During IM treatment, peripheral blood samples were regularly taken from patients and the mRNA expression of BCR-ABL1 and centrosomal genes was quantified. We found four patterns of gene expression kinetics (Fig. 2): in pattern 1 (15 patients), the expression of centrosomal genes reached the basal level (defined by a decrease in relative expression below 2 for all genes; i.e. the mRNA levels were not twice as high as those in the controls) after three months of IM treatment and MMR was achieved within 12 months. In pattern 2 (15 patients), the expression of centrosomal genes was also quickly reduced, but MMR was not recorded within 12 months of treatment. Pattern 3, characterized by the delayed decrease in centrosomal gene expression (i.e. the basal level was not achieved within three months after IM start) and by MMR within 12 months, was found in one patient who showed MMR three months after an increase in IM dose to 600 mg/day. In 5 patients with pattern 4, the basal level of transcripts of the centrosomal genes was detected with a delay (5–9 months after IM start) and MMR was not achieved within 12 months. Both patients who died of CML showed this expression pattern.

To analyze the association of the expression of centrosomal genes with the response to IM treatment, patients were stratified into a low-risk group with a decrease in centrosomal gene expression at the first follow-up after IM start (patterns 1 and 2, 30 patients) and a high-risk group with a delayed decrease (patterns 3 and 4, 6 patients). For comparison, early molecular response (EMR) at three months was evaluated and patients were divided into a low-risk group (BCR-ABL1 ≤10%, 19 patients) and a high-risk group (BCR-ABL1 >10%, 17 patients). While EMR predicted better cumulative incidence of MMR and failure-free survival (FFS), the delayed reduction in centrosomal gene expression in the course of IM treatment was significantly associated with worse overall survival (OS) (Fig. 3).

High overall antibody production is associated with better FFS

In enrollment sera of 29 patients, the antibodies against AURKA, HMMR, PLK1 and ESPL1 antigens were determined by ELISA using GST-fusion recombinant proteins produced in E. coli. Due to nonspecific reactions, we did not quantify antibodies by sera titration, but the sera were incubated with antigen-carrying fusion proteins or control GST and the relative inhibition of specific reactions was calculated. For ESPL1 and PLK1, a statistically significant increase was found in comparison with sera from blood donors (Fig. 4A). After stratification of sera into low and high antibody groups based on median production, no significant differences were found for individual antigens (data not shown), but when the overall antibody production against all four antigens was evaluated (means were calculated from the values of all four antigens), significantly higher cumulative incidence of MMR and FFS were shown for patients with high production of antibodies (Fig. 4B).

Discussion

As centrosomal proteins play essential roles in cell division, their expression is often increased in malignant cells. This increase can be associated with centrosome aberration leading to reduced genome stability, thus contributing to tumor progression. Our analysis (25) of the microarray dataset published by Lemoli et al (4) showed that the expression of numerous centrosomal genes was upregulated in CML progenitor/stem cells. Furthermore, a prognostic value of the HMMR overexpression has been shown for multiple myeloma (26) and B-cell chronic lymphocytic leukemia (27). Therefore, in the present study, we tested the expression of four centrosomal genes. We found markedly enhanced expression of all analyzed genes, particularly of ESPL1, at diagnosis. However, when patients with optimal response and failure were compared, only AURKA and HMMR showed a slightly significant difference in gene expression. Moreover, the probability of MMR achievement was significantly higher only in patients with low AURKA expression, and no significant difference was found for FFS (data not shown). Based on these data, we suggest that the expression of centrosomal genes in total leukocytes at diagnosis cannot be used as a prognostic marker in CML.
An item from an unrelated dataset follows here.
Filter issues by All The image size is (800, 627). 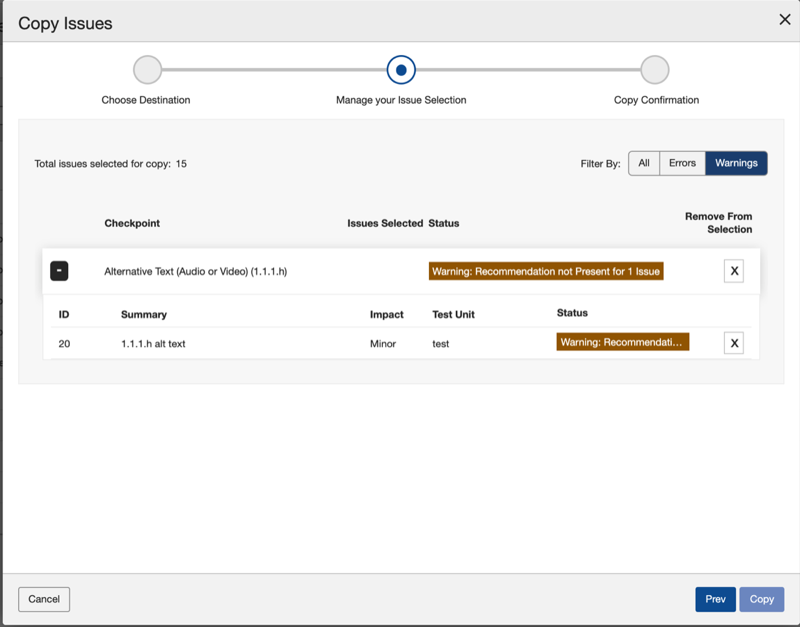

The follow-up of the expression of centrosomal genes during IM treatment showed that all patients achieved the basal expression. The majority of them (83%) did so in three months. As in most of the remaining patients (5/6), the delayed decrease in centrosomal gene expression was associated with treatment failure, we assigned these patients to the high-risk group. The survival analysis showed significantly reduced OS in these patients. Notably, while the three patients from this group who died during the study (two of them due to CML progression) had the BCR-ABL1 transcript level at the first follow-up after IM start reduced below 20% of that at diagnosis, the remaining three patients who survived had this level increased to >110%.

The four tested centrosomal genes have been suggested to be induced by the BCR-ABL1 protein (8,14,18,28). For AURKA, AKT signaling has been shown to be implicated in this induction (28). However, at diagnosis, we found a significant correlation with BCR-ABL1 at the mRNA level only for AURKA. Surprisingly, in all patients with therapy failure, centrosomal gene expression decreased to the basal level during IM treatment which could suggest that centrosomal gene expression can be normalized in differentiated cells in spite of resistance to IM therapy.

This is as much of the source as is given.